Whereas Japan has longstanding ties with Latin America in general, China is now pouring investment capital into select countries’ infrastructure and modernisation. To wit, several Chinese companies recently bid on Brazil’s planned expansion of their railroad system.

While the Chinese may have a way to go before they can sway Brazilian officials away from their ties with Japan, they are on track to influence Caribbean nations.

Through disaster relief as well as trade deals, loans and investments, China is making its mark in Latin America, almost so quietly that it has gone without notice.

Does China’s competition with Japan in Latin America have anything to do with geopolitics in Asia?

Naturally, Russian diplomacy in Latin America is making great strides; theirs is a symbiotic relationship that cannot be overlooked.

Latin America, essentially ignored until recently as a global political and economic entity, and Russia, politically and economically shunned by European and American leaders have found that, together, they can bolster each other’s global standing.

Trade deals, arms and technology have made their way from Russia into Nicaragua, Cuba and Bolivia, effectively giving Mr Putin acceptance and validation to balance out the global criticism of his domestic and international policies.

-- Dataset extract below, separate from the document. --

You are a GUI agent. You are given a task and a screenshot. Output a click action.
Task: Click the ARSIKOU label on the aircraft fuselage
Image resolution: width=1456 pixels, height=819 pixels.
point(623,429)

It also provides him with a back door into European and American politics – a possibility that some might say has sinister overtones.

What do European geopolitics have to do with Russia?

Finally, South African involvement in Latin America has grown over the last 15 years, specifically with Mexico, Cuba and Brazil; with Peru unveiling a plan to boost ties with several African countries.

Africa and Latin America have several points in common, from the mining of raw materials to being largely overlooked in global affairs.

A look at African geopolitics shows that their main focus for trade and relations remains the northern hemisphere; a position which essentially renders Latin America a competitor because that region’s goals are the same.

Unlike other regions around the globe – Asia and in particular the Middle East, Europe and Africa, Latin America’s impact on world politics and economy has been minimal – and mostly overshadowed by her low place on the global peace index.

That contrasts sharply with those countries’ recent advances in the energy and industry sectors.

Now, wealthier countries are casting avid eyes on the riches to be had in Latin America, till now largely untapped, and are fairly tripping over themselves to be among the first providers of capital and service in order to reap the largest gains.

Only time will tell whether Latin American countries’ leaders will be compelled to ‘sell to the highest bidder’ or whether she will find her place as a global power.